The Sum of Its Parts: Divine Fits’ mostly self-titled debut

From CultureAddicts.Com

“Supergroups” rarely live up to their pedigree; it’s almost assumed that when members from other bands come together, the sum will always be less than the parts.  In fact, while the marriage of two or more great bands come together, the expectation isn’t that the product will be a creative masterpiece — it’s expected that the results will be fair to middling.  Velvet Revolver (Guns N Roses + Stone Temple Pilots), Audioslave (Soundgarden + Rage Against the Machine), “Van Hagar” (Van Halen + Sammy Sagar), etc… But every now and then, a collaboration will come up that’s just as good as the work that the other band members have created: Broken Social Scene, Crosby Stills & Nash, and Cream.

The word “supergroup” has been thrown around a lot in regards to Divine Fits line up: Britt Daniel on guitar/vocals (Spoon), Dan Boeckner guitar/vocals (Wolf Parade), Sam Brown on drums/percussion (New Bomb Turks), and Alex Fischel on keyboards/synthesizers.  To be sure, Divine Fits have the pedigree to be a good band, and luckily, easily they are able to meet their reputation and expectations.  Because most “supergroups” do come with low expectations, it’s all the more surprising that this group succeeds in such a big way.  With Boeckner and Daniel sharing vocal duties pretty evenly, the band’s music sounds like a collaboration of sensibilities rather than a competition (like the Raconteurs would sometimes sound).  The band’s debut album, A THING CALLED DIVINE FITS is 11 tracks, 42+ minutes of fantastic indie-rock.

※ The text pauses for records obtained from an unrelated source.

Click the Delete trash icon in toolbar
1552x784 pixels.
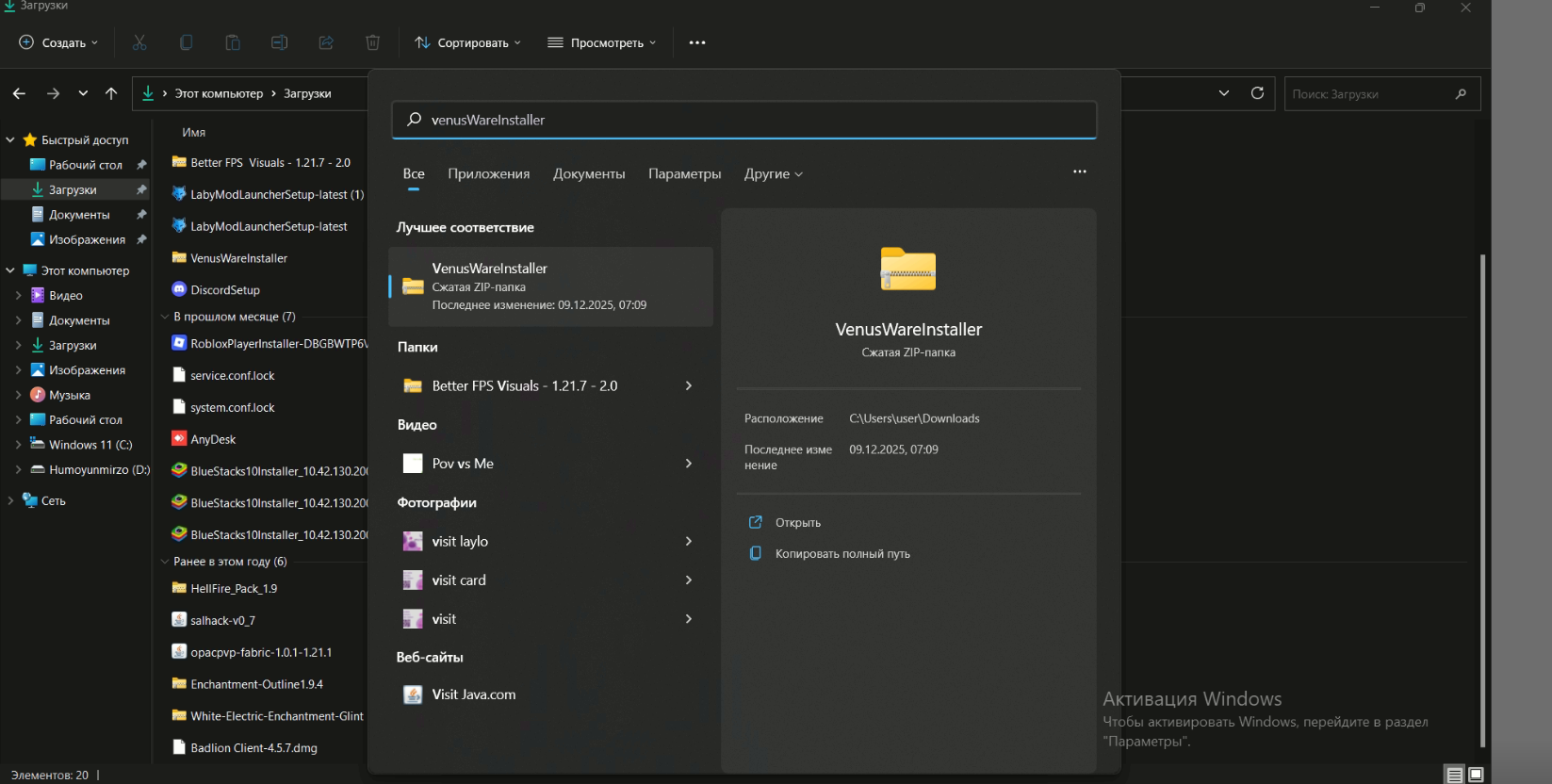372,42
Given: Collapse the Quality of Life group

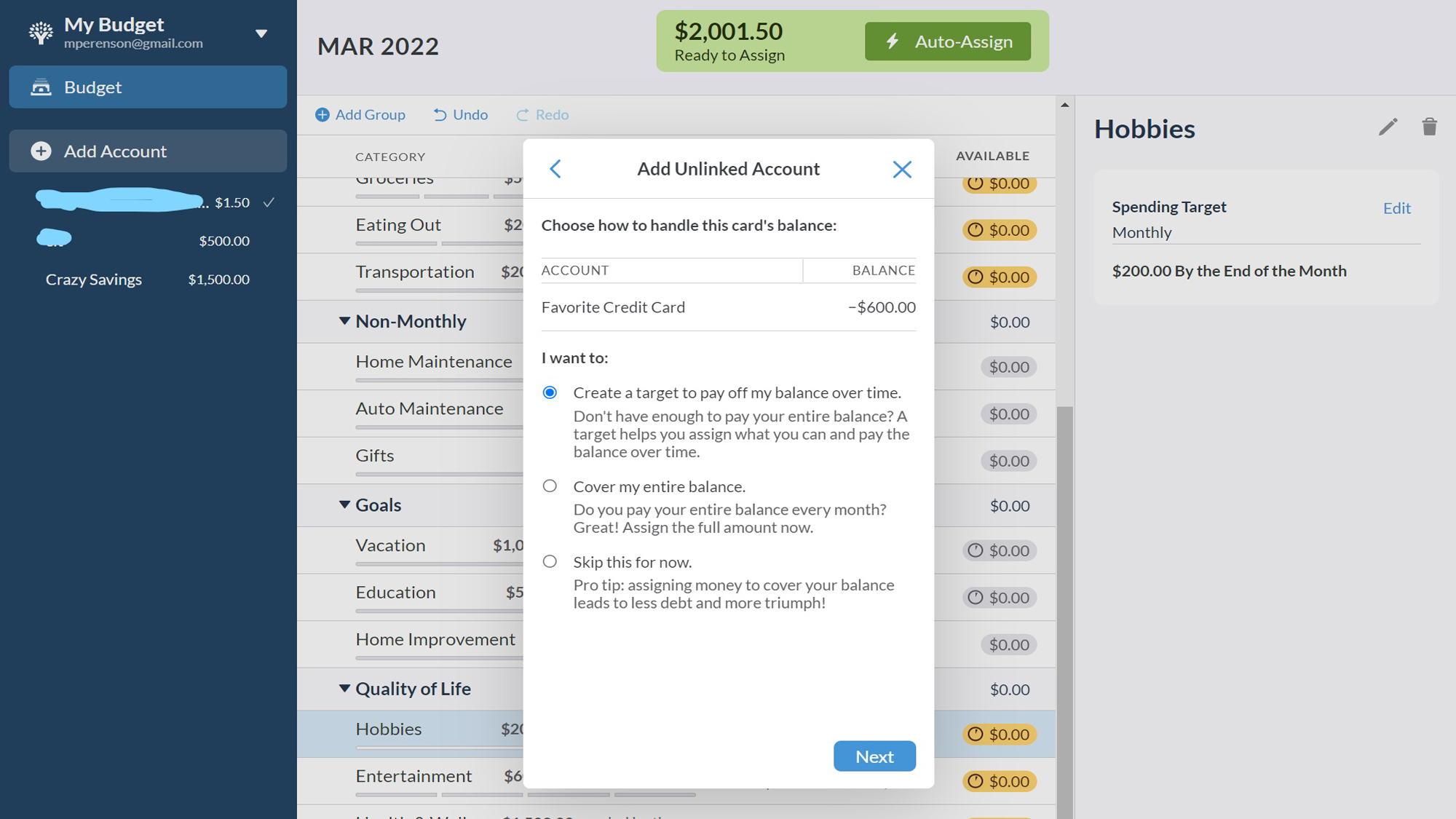Looking at the screenshot, I should point(344,689).
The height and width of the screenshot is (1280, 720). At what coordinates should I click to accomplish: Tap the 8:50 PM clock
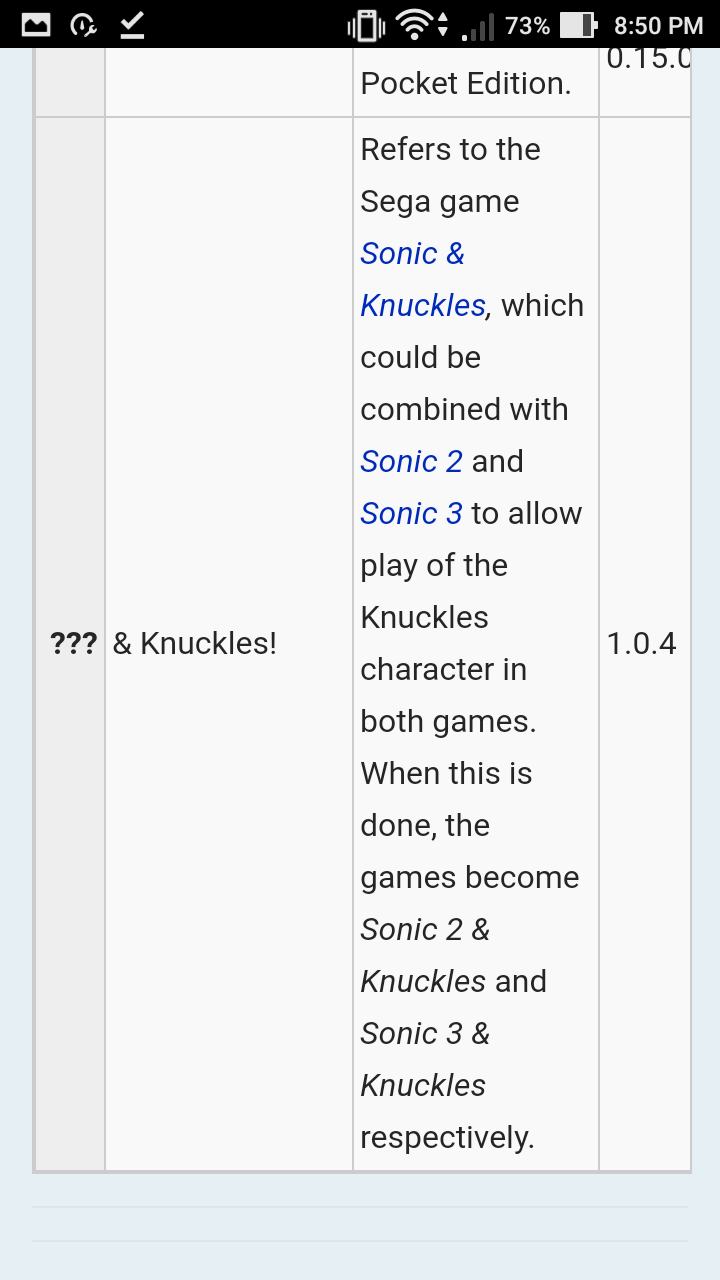(659, 26)
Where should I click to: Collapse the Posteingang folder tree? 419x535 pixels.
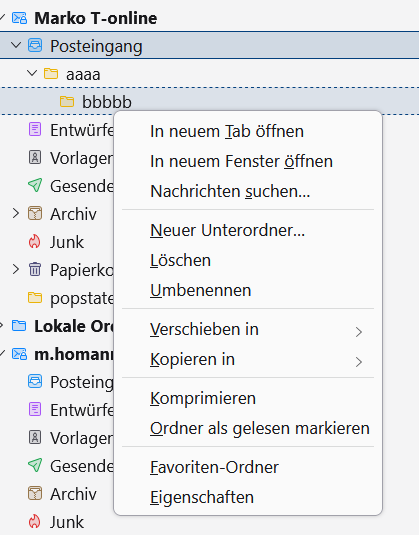click(16, 45)
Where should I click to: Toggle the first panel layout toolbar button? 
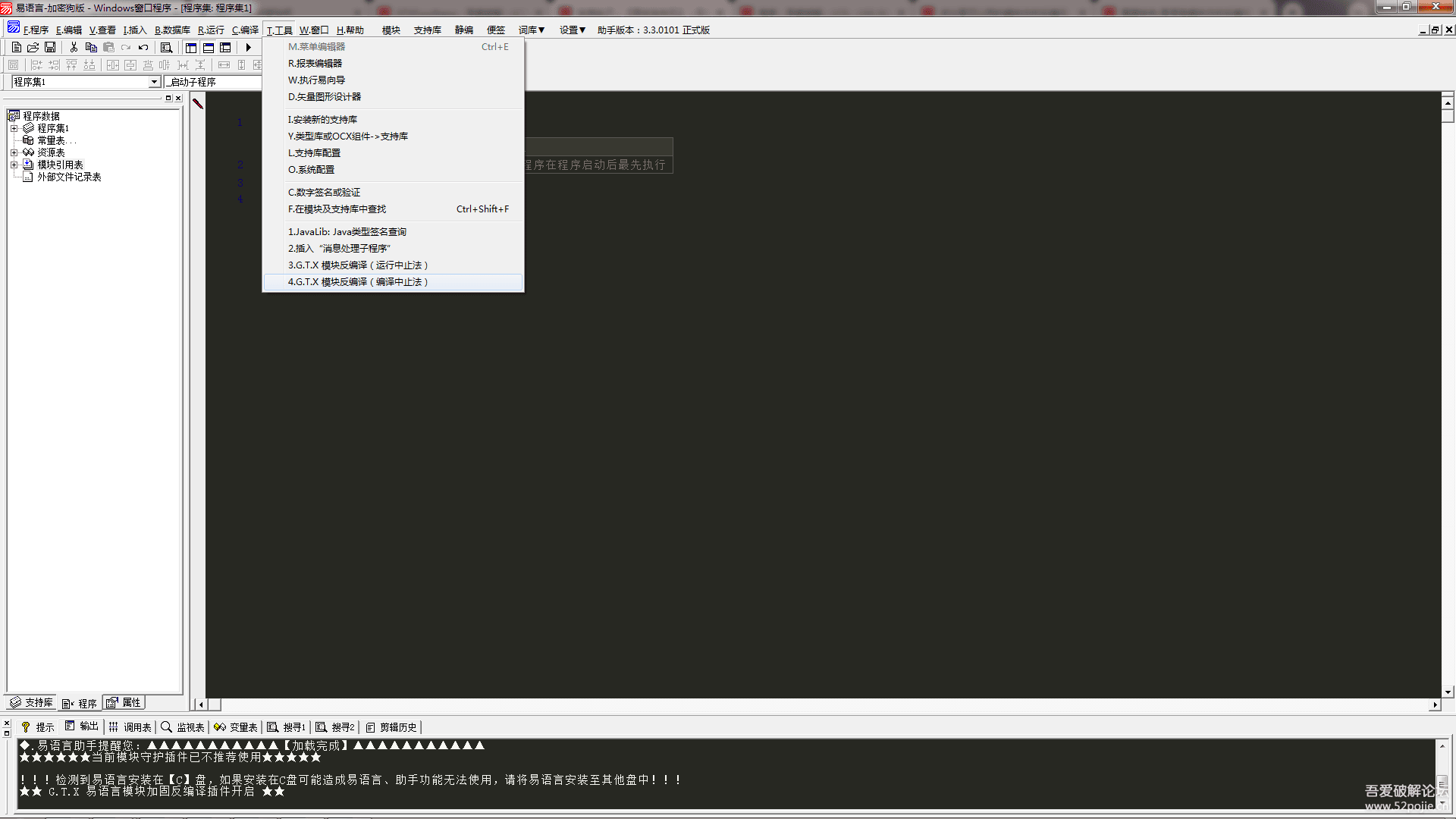tap(191, 47)
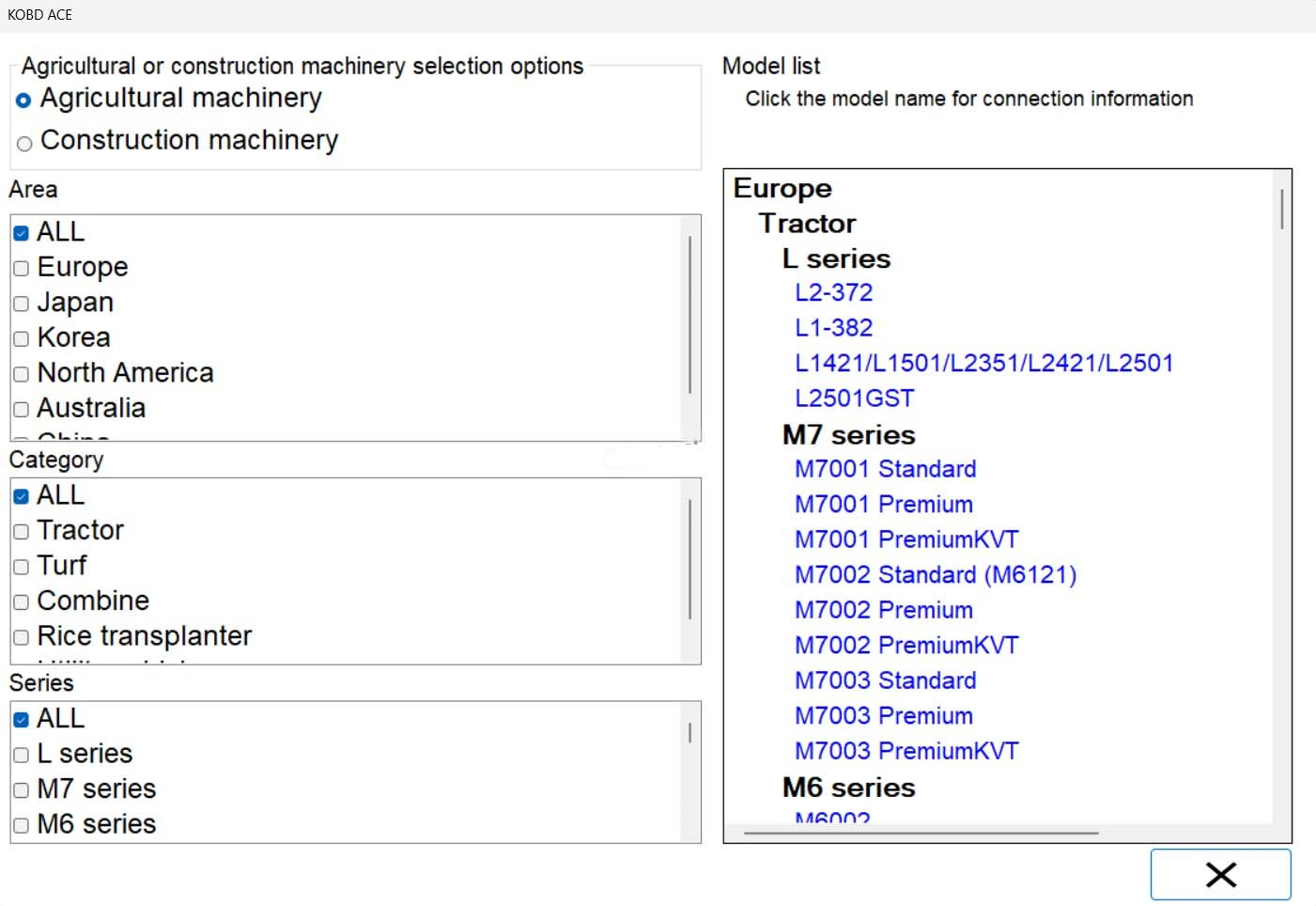The width and height of the screenshot is (1316, 906).
Task: Tick the L series checkbox
Action: coord(22,756)
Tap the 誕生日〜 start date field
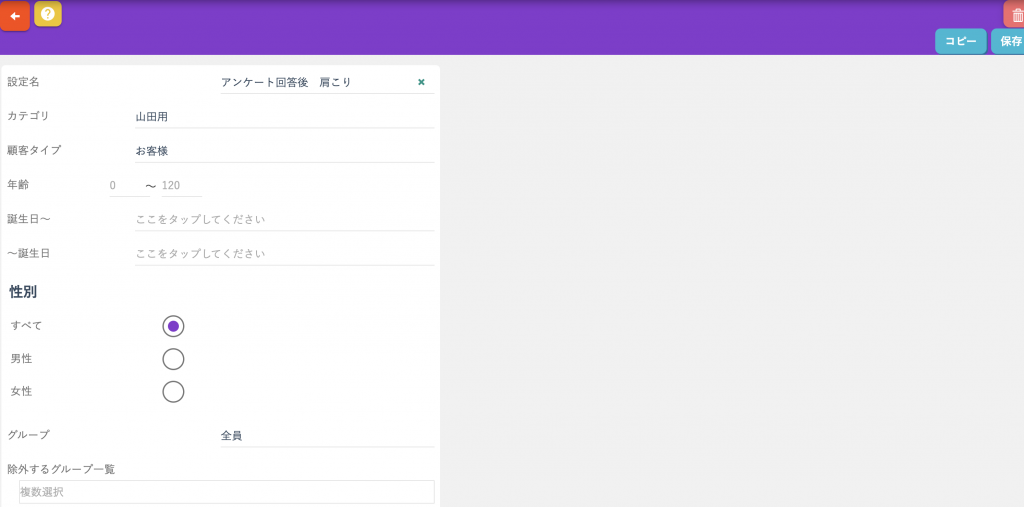 tap(284, 219)
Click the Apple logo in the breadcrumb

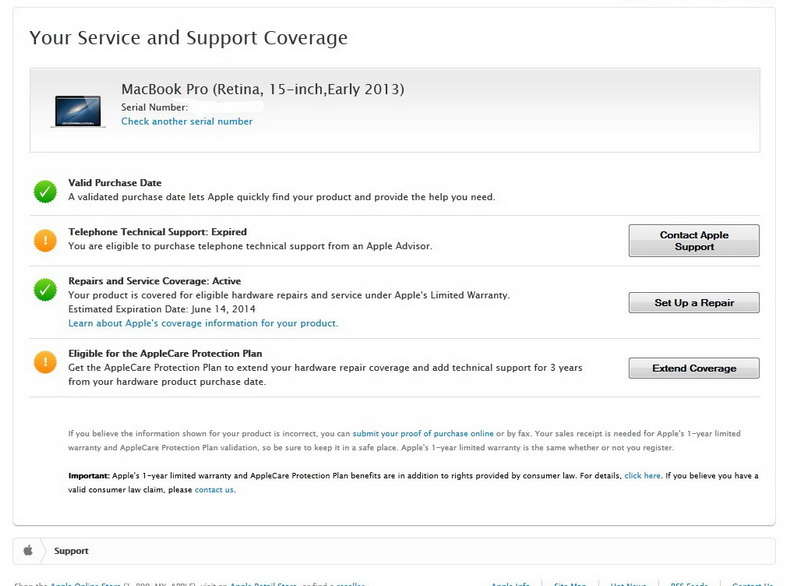point(28,550)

While there are surely elements of each band present in Divine Fits’ debut, the band creates its own sounds with its own sensibilities thanks to the dripping synthesizers of Fischel.  The album introduces itself as a more electronic version of anything the band’s members have done: “My Love is Real” uses electric bass and synthesizers to give it an 80’s new-wave vibe.  A THING CALLED DIVINE FITS isn’t done there though — the next track, “Flaggin A Ride” is a stomping, grooving rocker that relies on bare-bones instrumentation.  True to form, some of the Britt Daniel-led tracks are minimal in design, only relying on drums, bass, and sparse guitar.  Fans of Spoon who were let down by the recent TRANSFERENCE ought find this as a welcome return.  One of the album highlights, “Would That Not Be Nice,” sounds like a GaGaGaGaGa-era Spoon.  The groovy “Baby Get Worse” finds Boeckner on singing duty with a track that would feel at home in a Wolf Parade album.

The rest of the songs here though, sound like an amalgamation of these bands.  “The Salton Sea,” is laden with synthesizers — it’s experimentation trapped in a pop song’s shell.   “Shivers” finds Daniel at his most sincere, and the downtempo rock song serves as one of the album’s best.  “Neopolitans” leaves listeners guessing as it moves beyond form or convention.  The final track, “Like Ice Cream,” is a bouncing, shaking song that ends the album with a salute to summer.  It’s a great ending: concise, sharp, and pulsing.

Fans of Spoon, Wolf Parade, or the New Bomb Turks will likely find material here to love.  Spoon fans put off by the band’s recent TRANSFERENCE will be pleased with Britt Daniel’s contributions here.  Essential tracks to sample/download: “My Love is Real,” “For Your Heart,” “Would That Not Be Nice” and “Shivers.”  It’s not always an immediate or accessible album, but it’s one that pays off in big ways.